ETA: The events of Richmond happened the weekend before Thanksgiving 2011. During that weekend, I kept a diary, already wanting to write about all the things I’d seen and my perceived triumph over my depression, and the story about the pipeline comes from those pages. I never finished the original post; my depression wasn’t as conquered as I’d thought, and writing about such a positive experience became painful when I couldn’t recreate it to save myself again. I’ve come back to this draft again and again over the years, adding to it, clearing up details, hunting for the pictures, writing about what happened after. I’d often stop writing mid-sentence and avoid this post for months. For perspective, the last time I opened this draft to work on it was 7 months ago. For safety’s sake, I’m going to put a trigger-warning on here for the second half of this post for depression, thoughts of suicide, and roofies. So much for my happy, affirming post about defeating my depression during a field trip.

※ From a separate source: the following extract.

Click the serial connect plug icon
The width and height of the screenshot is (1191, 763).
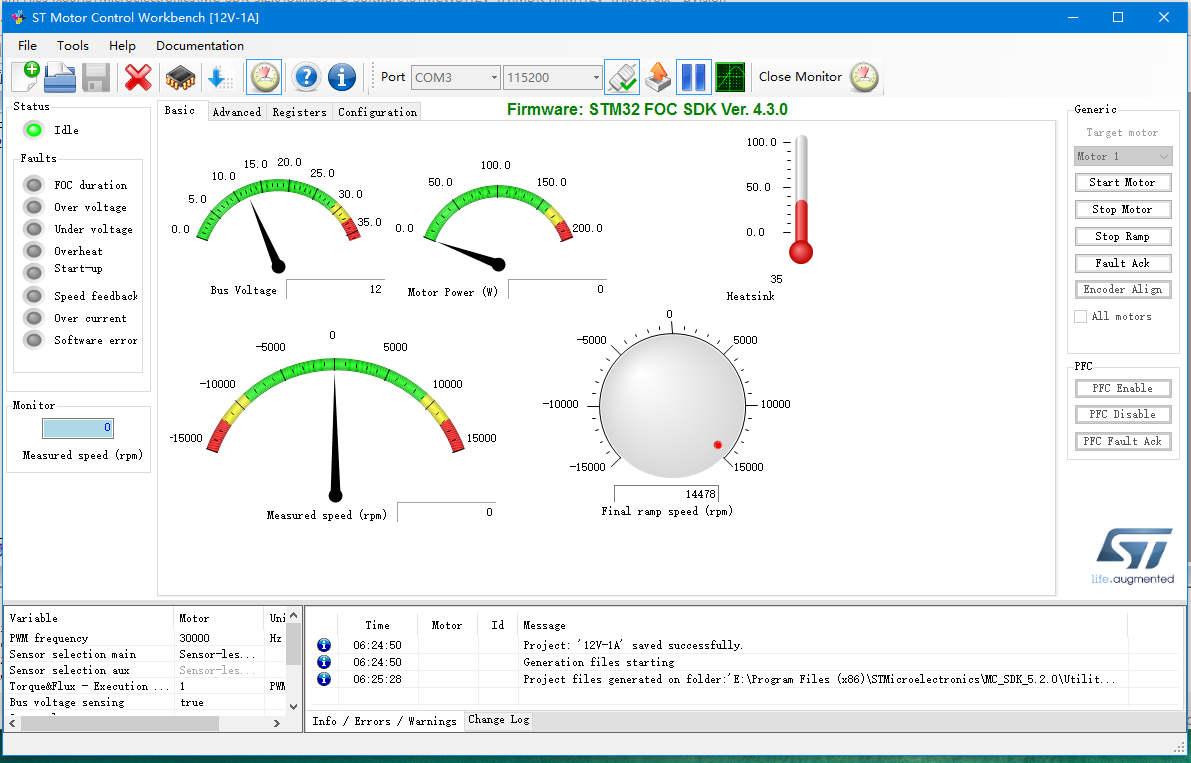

I’m woken abruptly at 4, when my bed-mate for the night literally crashes onto the mattress beside me. The day before had been a disaster and I fall back asleep thinking uncharitable thoughts toward her. I wake up again half an hour later by the volume of her snoring. More uncharitable thoughts. I’m not sure how or when I fall back asleep, except that the next thing I know, my 7 AM alarm is going off and I’m staring into the surprised-to-be-awake eyes of my other room-mate, J., in the next bed. I silence my phone quickly and without a word, we get ready for the day, dancing around each other in the early morning light. Our room is near the top floor, and from here I can see the sunrise reflected on the river. Briefly, despite the linger aftertaste of yesterday’s meltdown and the lingering weariness from swimming against the undertow of depression and the fear that today will be the same…, I feel a flicker of optimism.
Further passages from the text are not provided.